Data items
..........

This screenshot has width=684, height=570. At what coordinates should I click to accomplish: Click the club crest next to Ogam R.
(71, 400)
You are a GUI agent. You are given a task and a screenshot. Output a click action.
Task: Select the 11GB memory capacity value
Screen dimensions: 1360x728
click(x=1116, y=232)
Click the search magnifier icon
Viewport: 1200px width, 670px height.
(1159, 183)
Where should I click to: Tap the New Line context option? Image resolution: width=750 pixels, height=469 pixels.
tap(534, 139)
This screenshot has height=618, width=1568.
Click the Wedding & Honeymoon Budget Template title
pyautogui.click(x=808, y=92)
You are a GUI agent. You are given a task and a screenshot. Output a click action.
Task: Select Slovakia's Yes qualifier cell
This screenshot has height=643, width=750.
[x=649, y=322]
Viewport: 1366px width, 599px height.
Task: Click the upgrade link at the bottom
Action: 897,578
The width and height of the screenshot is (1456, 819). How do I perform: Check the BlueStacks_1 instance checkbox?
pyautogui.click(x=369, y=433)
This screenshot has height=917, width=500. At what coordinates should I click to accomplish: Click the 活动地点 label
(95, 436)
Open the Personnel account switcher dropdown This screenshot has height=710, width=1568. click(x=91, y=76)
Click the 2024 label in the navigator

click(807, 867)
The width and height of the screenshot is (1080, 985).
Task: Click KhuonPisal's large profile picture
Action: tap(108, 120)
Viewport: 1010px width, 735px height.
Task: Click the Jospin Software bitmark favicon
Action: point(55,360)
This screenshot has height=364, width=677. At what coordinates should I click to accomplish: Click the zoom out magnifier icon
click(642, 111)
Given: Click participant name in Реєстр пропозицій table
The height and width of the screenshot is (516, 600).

..........

**What is needed**
Would you copy exactly the lines from the one that contains "Given: Click participant" through the final line of the records above, including both?

**Output for this task**
Given: Click participant name in Реєстр пропозицій table
The height and width of the screenshot is (516, 600).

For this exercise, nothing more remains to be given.